Returns: {origin_cell_node -> np.ndarray[dest_node]} of length n_dest.

aperta.traffic_flows.percentile_bin_edges(survey_costs, n_bins=20)[source]

Equal-probability cost-bin edges from observed trip-cost data.

Returns n_bins + 1 edges such that each bin contains roughly 1 / n_bins of the survey data by count. Suitable as the bin_edges input to bin_adjusted_dest_weights for sampling that targets the empirical cost distribution non-parametrically (no need to fit a log-normal or similar).

Parameters:

  • survey_costs (ndarray | Series) – observed trip costs (e.g. observed travel times). NaNs and non-finite values are dropped before percentile estimation.

  • n_bins (int) – number of equal-probability bins. Default 20 balances granularity vs. per-origin sample-budget headroom; 10–30 are reasonable choices.

Returns:

Sorted 1-D array of length n_bins + 1 giving bin edges.

Return type:

ndarray

aperta.traffic_flows.bin_adjusted_dest_weights(pairs, costs, dest_weights, bin_edges, *, renormalize_per_origin=True)[source]

Per-origin per-bin reweight of destination weights, fixing the cost-weighted sampling bias at sparse-periphery origins.
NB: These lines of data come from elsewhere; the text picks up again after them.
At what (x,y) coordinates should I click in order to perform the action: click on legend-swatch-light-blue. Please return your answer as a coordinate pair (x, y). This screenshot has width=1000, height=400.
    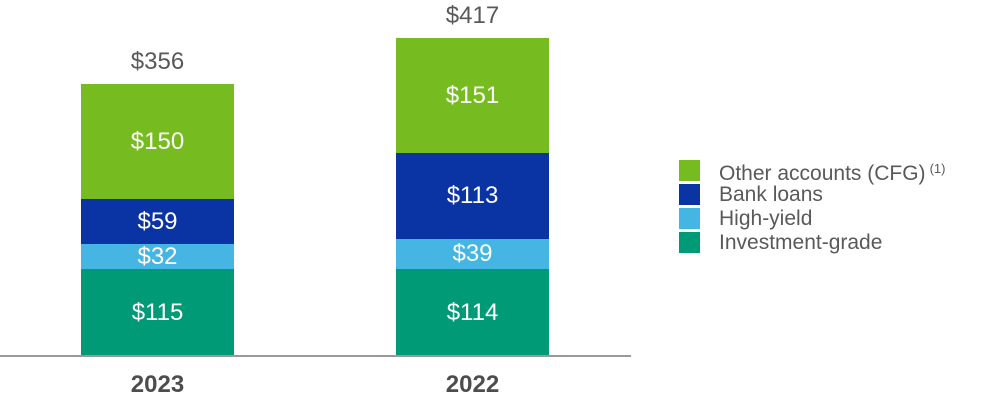
    Looking at the image, I should click on (690, 218).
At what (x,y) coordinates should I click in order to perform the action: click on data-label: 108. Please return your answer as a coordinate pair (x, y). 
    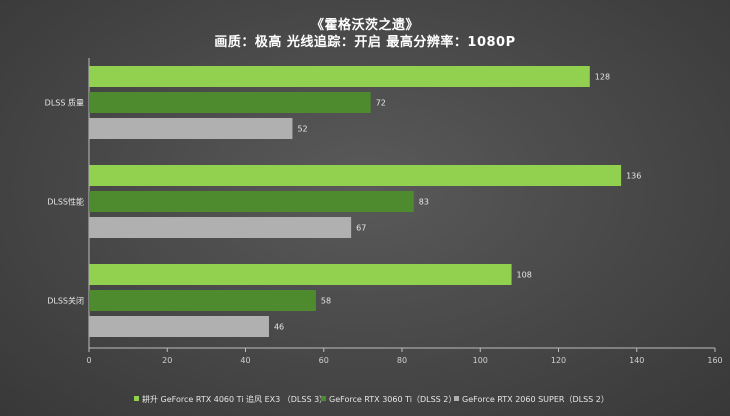
    Looking at the image, I should click on (524, 276).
For each origin and each cost bin, the bin’s target probability mass (1 / n_bins) is divided among the destinations that fall in that bin in proportion to their existing weight W(D). Bins with no destinations contribute nothing. The result is a per-origin adjusted weight array of the same shape as dest_weights, which can be passed to nested_node_sample (or any weighted sampler) in place of the raw weights — replacing the cost_to_weight callable entirely.

Destinations whose cost falls outside [bin_edges[0], bin_edges[-1]] receive zero weight (treated as too rare to be informative).

Parameters:

  • pairs (TieredODPairs) – destination IDs per tier (any of the three may be None).
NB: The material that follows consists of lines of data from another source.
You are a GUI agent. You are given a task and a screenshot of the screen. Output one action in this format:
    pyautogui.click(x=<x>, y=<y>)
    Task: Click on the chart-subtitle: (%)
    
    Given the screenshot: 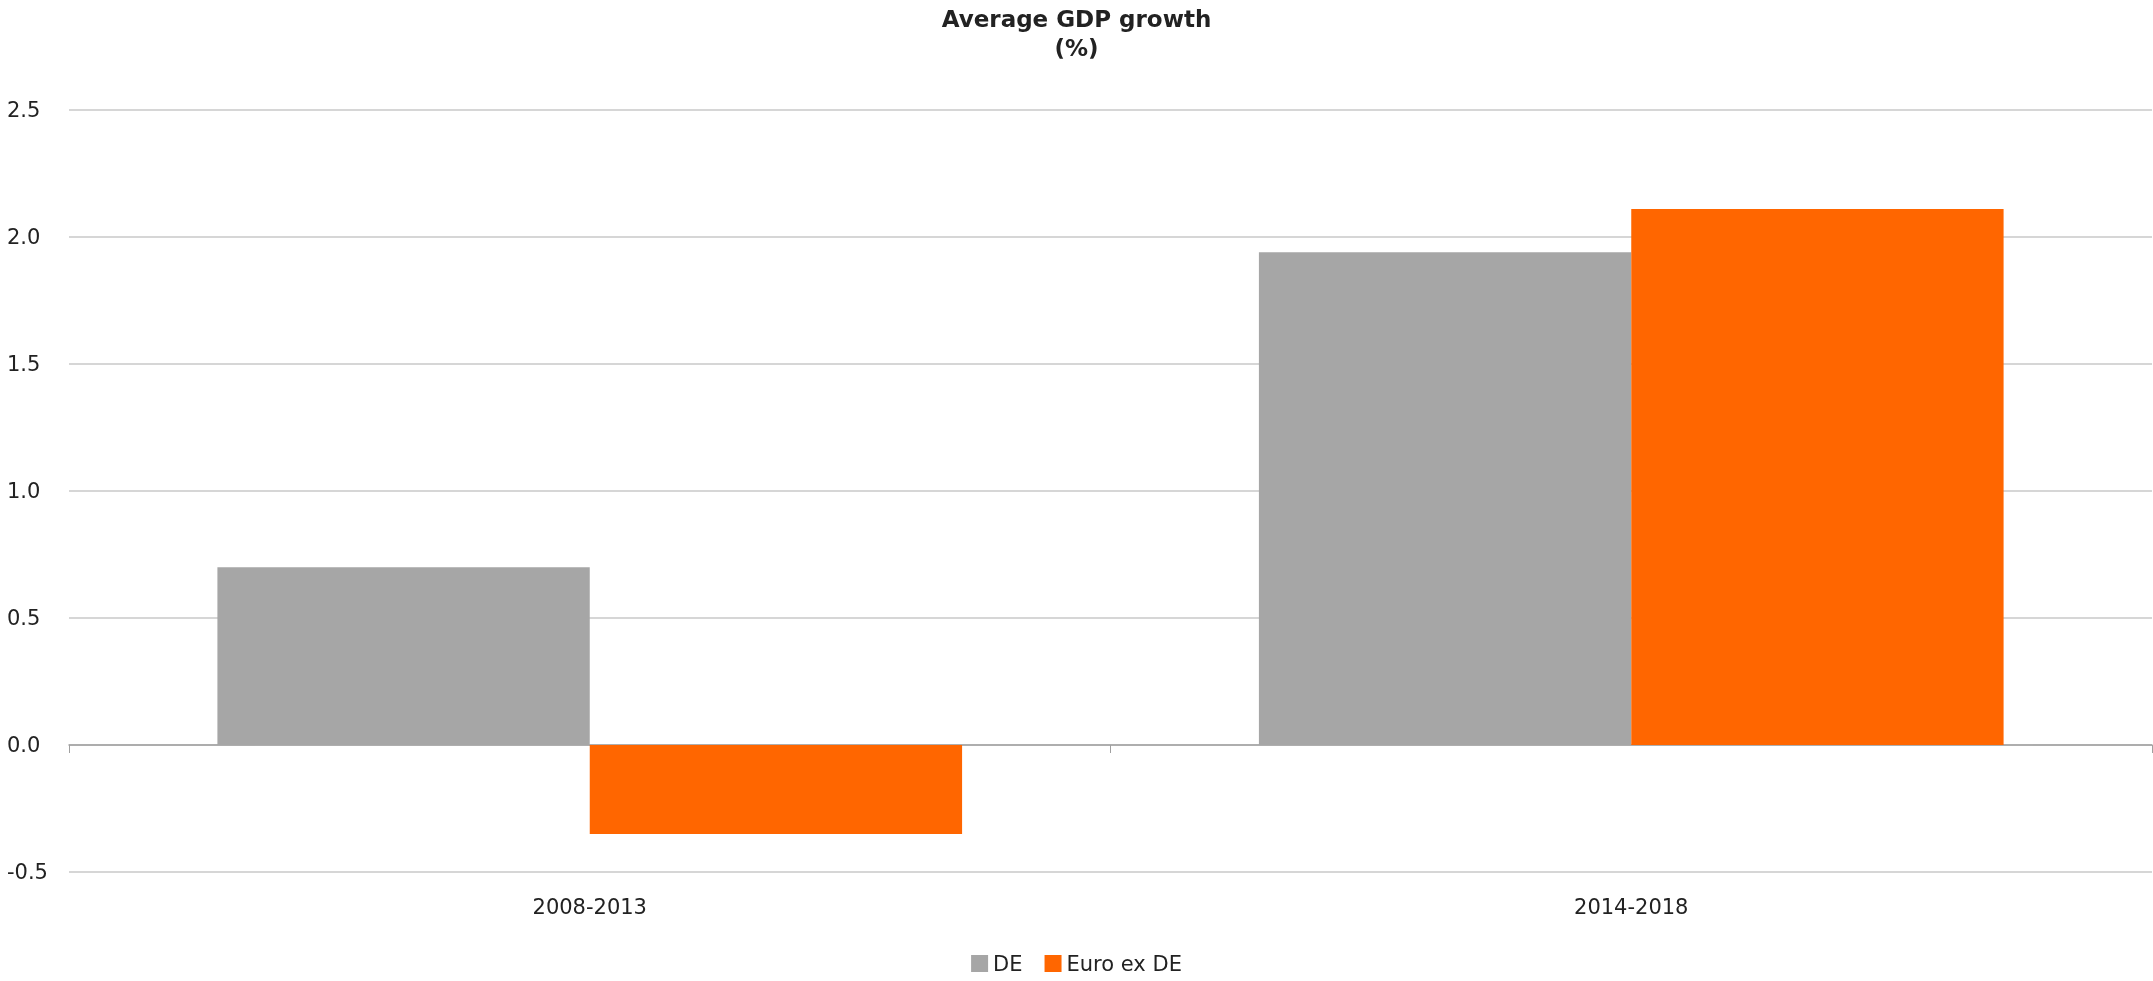 What is the action you would take?
    pyautogui.click(x=1076, y=48)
  • costs (TieredODPairs) – per-pair costs, same shape as pairs (e.g. travel times).

  • dest_weights (TieredODPairs) – base destination weights W(D) per pair, same shape as pairs (e.g. populations, employment counts).

  • bin_edges (ndarray) – n_bins + 1 sorted values, typically from percentile_bin_edges applied to a travel-survey cost column.
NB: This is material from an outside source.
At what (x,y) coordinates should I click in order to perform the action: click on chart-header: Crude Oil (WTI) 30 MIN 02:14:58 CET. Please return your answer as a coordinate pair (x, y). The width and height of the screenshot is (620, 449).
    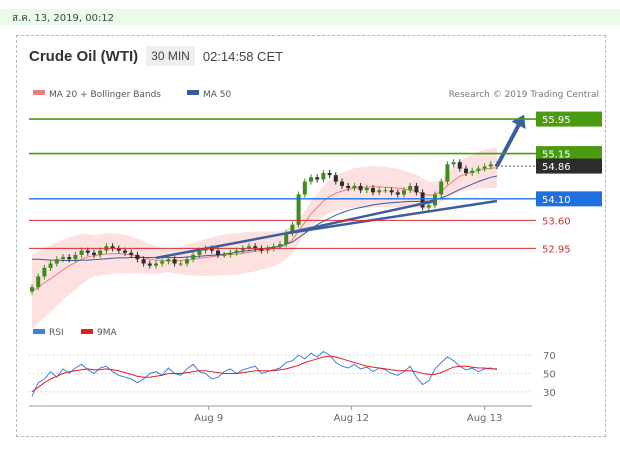
    Looking at the image, I should click on (156, 56).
  • renormalize_per_origin (bool) – when True (default), the adjusted weights for each origin are normalised to sum to 1, so each origin has the same total sampling weight regardless of how many cost bins its destinations populate. When False, sparse-periphery origins end up with a smaller total weight (the empty bins’ target mass is not redistributed) — this naturally reduces their effective trip count, useful when the bin adjustment is the only mechanism reducing trips from sparse origins. The default True matches the recommended decoupling: bin-adjustment fixes the cost distribution only; trip-generation count stays controlled separately at the orig_weights stage.

Returns:

Same TieredODPairs subclass as pairs with per-origin adjusted weight arrays. Origins whose destinations are entirely out of range (or whose dest_weights sum to zero) receive an all-zero array.

Return type:

TieredODPairs